Quoique à peine âgé de 29 ans, il a déjà subi cinq condamnations pour vol. Sorti le 1er février 1894 de la maison centrale d’Eysses, à l’expiration d’une peine de deux années de prison, il a mené depuis lors une existence nomade, n’exerçant comme il l’a dit aux gendarmes qui l’avaient arrêté, d’autres profession que celle de voleur.


Dans son interrogatoire, qui dure plus d’une heure et demi, Fortunat se défend avec énergie et même avec une certaine arrogance. Aucune question ne l’embarrasse ; il a réponse à tout. Son attitude est absolument cynique et peu faite pour lui attirer l’indulgence du Jury.


Les témoins sont au nombre d’une trentaine.

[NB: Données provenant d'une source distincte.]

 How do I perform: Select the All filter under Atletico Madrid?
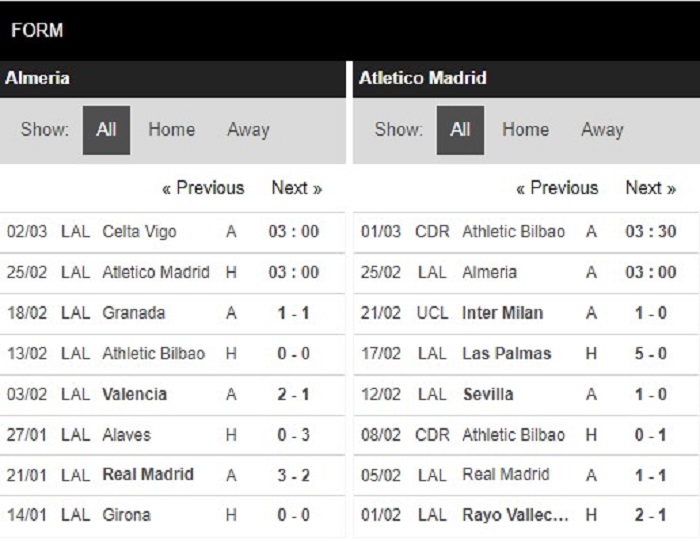pos(460,130)
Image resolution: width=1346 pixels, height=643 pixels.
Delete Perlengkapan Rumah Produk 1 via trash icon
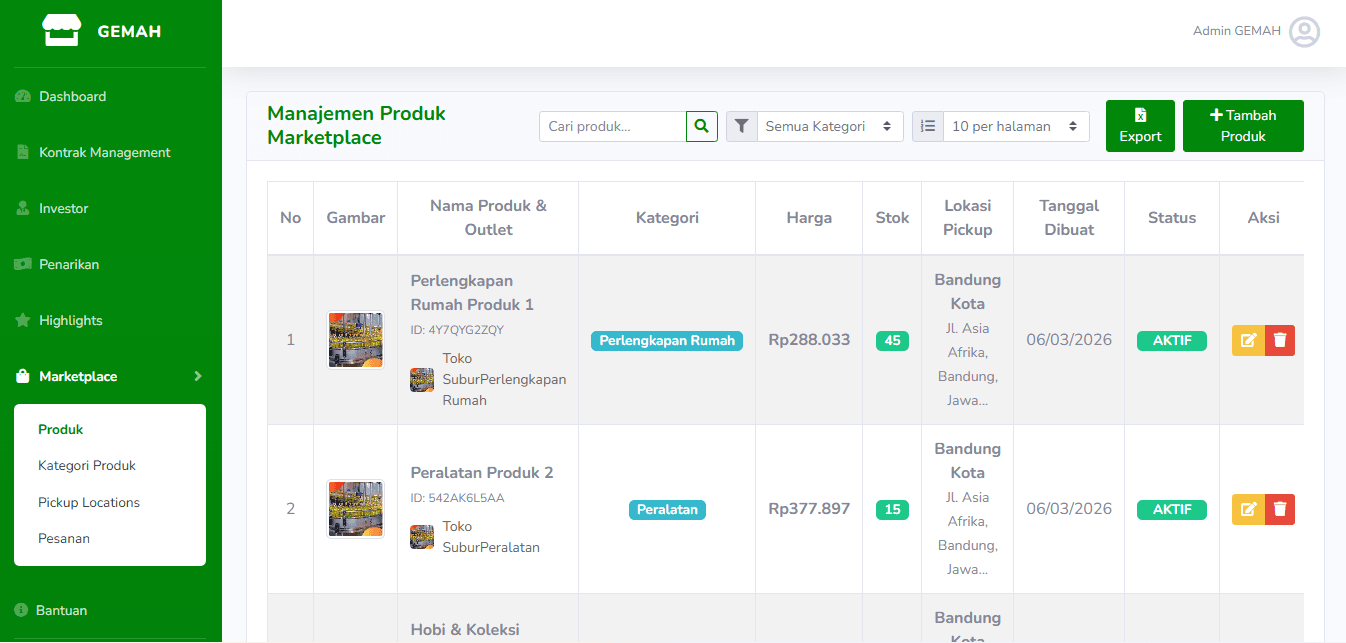[1280, 340]
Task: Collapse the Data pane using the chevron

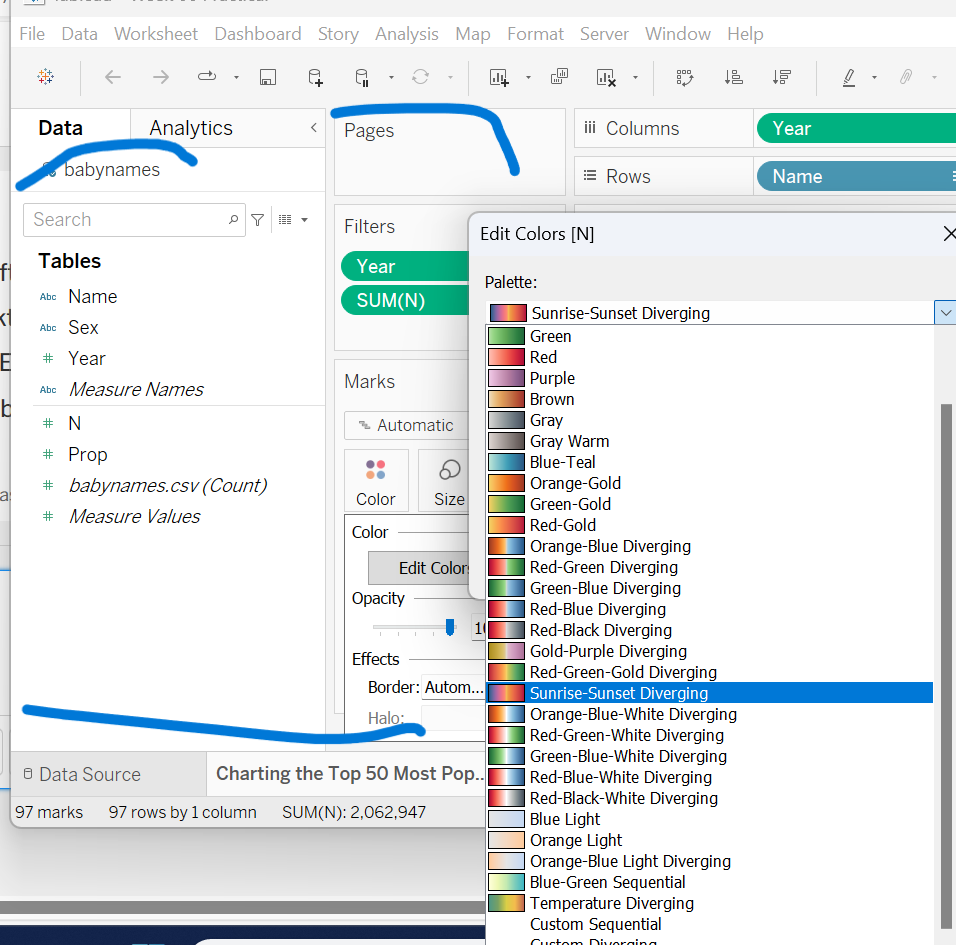Action: [x=313, y=128]
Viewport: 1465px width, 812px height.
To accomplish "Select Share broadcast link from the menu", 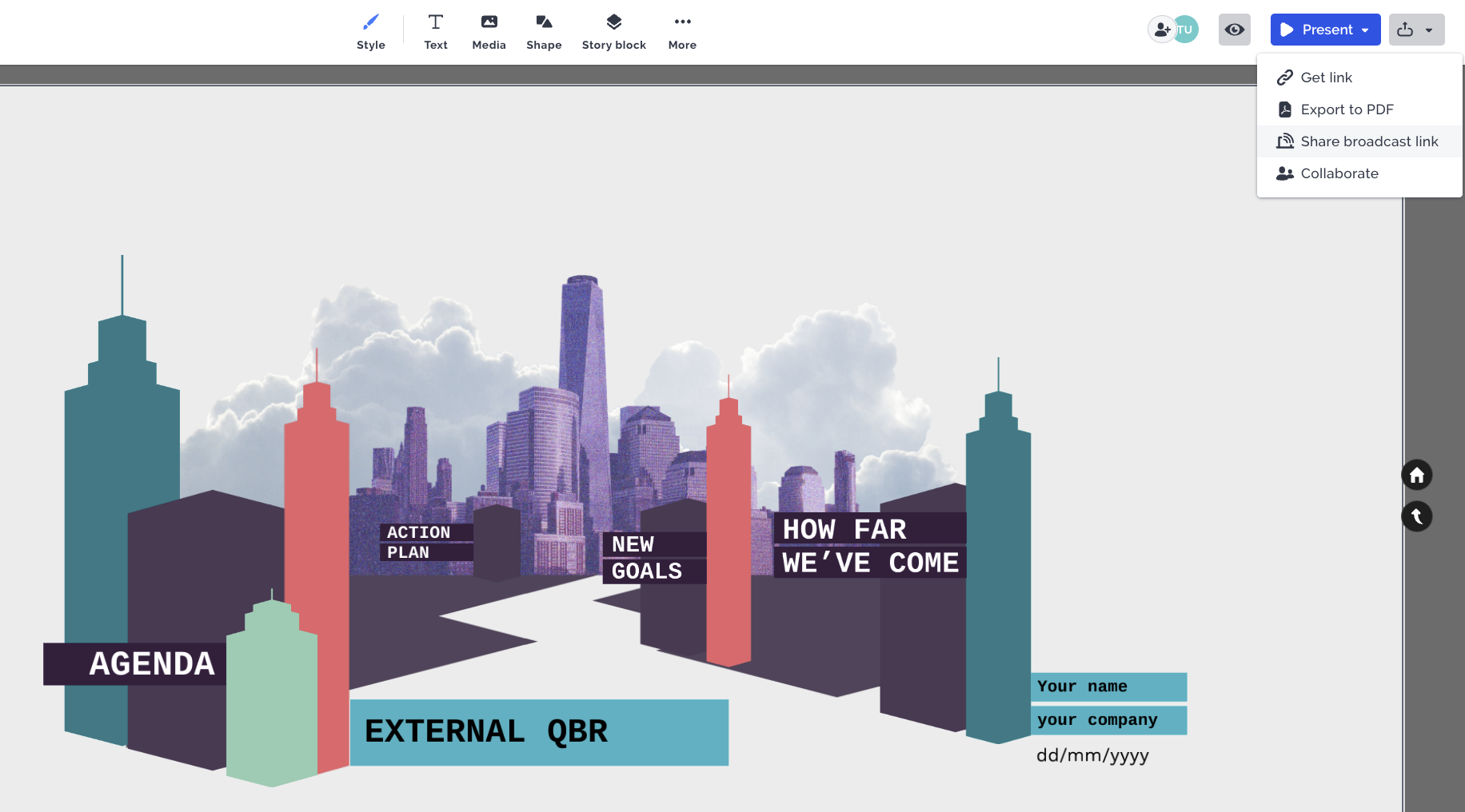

Les débats se poursuivent avec une lenteur désespérante. La plupart des dépositions sont sans intérêt et ne font que confirmer les faits exposés dans l’acte d’accusation.


M résulte de ces dépositions et de l’interrogatoire que Fortunat se présentait çà-et-là comme exerçant divers métiers.


Il se disait, selon les cas, chiffonnier,contrebandier, voyageur de commerce, marchand de machines à coudre, changeur de monnaie espagnole, accordeur de pianos, négociant en soieries, etc.


Tandis qu’un des témoins croit reconnaître une bague, qui lui a été volée, l’accusé s’écrie d’une voix forte en étendant le bras et en montrant le Christ :


— « Si celui-là pouvait parler, il dirait que cette bague n’a pas été volée. Je l’ai achetée en Espagne au Mont-de-Piété ».


C’est à une fille soumise pensionnaire d’une maison de tolérance de la rue Quérillac que l’accusé a donné la bague. Cette fille dit que Fortunat venait souvent dans la maison et qu’il se montrait fort généreux. Il dépensait sans compter, offrait à tout le personnel des consommations, du champagne le plus souvent et avait généralement son porte-feuille bourré de billets de banque.


L’un des témoins étant manchot, le sieur Cazenave, ne peut lever le bras droit qui lui manque

pour prêter serment. Il jure alors de la main gauche.


M. Biseuil occupe le siège du ministère public.

Me d’Etchepare présente la défense de l’accusé.

A l’heure où nous mettons sous presse le verdict n’est pas encore rendu.